═══ Supplied information

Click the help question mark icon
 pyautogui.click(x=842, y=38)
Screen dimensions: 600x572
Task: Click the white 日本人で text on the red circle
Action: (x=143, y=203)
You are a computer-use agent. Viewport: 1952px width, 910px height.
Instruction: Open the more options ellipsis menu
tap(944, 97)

══════
═══ Supplied information

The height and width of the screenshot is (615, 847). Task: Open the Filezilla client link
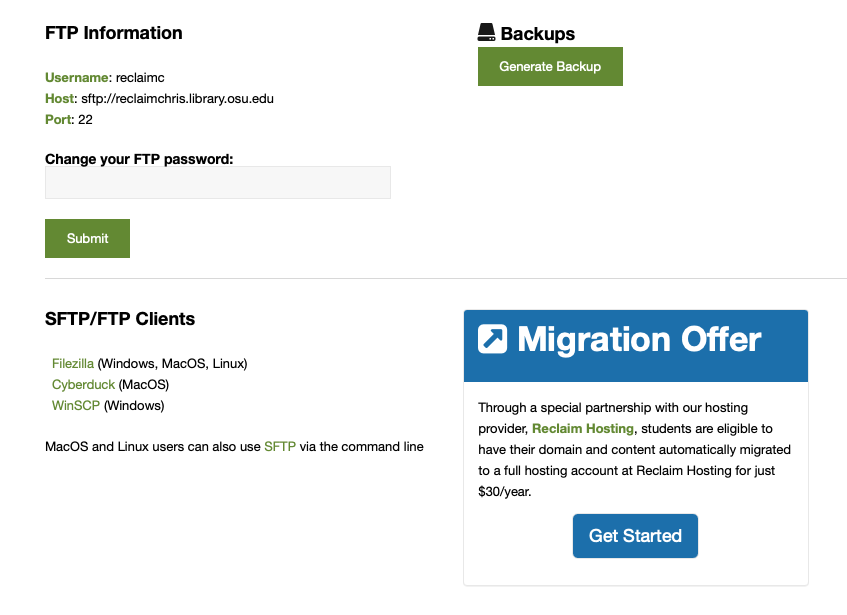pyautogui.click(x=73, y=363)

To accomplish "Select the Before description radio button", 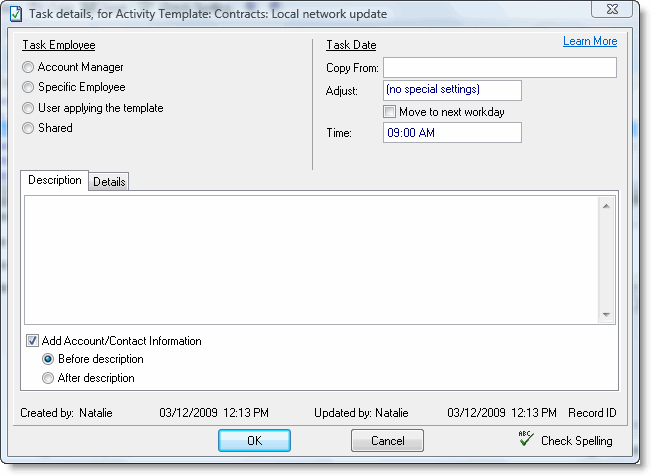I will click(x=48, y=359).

══════

A word-for-word copy of the lines above from the one with "Click the help question mark icon" through the one with "You are a computer-use", inclusive, is the only output wanted.

* _Written answer_:
Click the help question mark icon
 pyautogui.click(x=842, y=38)
Screen dimensions: 600x572
Task: Click the white 日本人で text on the red circle
Action: (x=143, y=203)
You are a computer-use agent. Viewport: 1952px width, 910px height.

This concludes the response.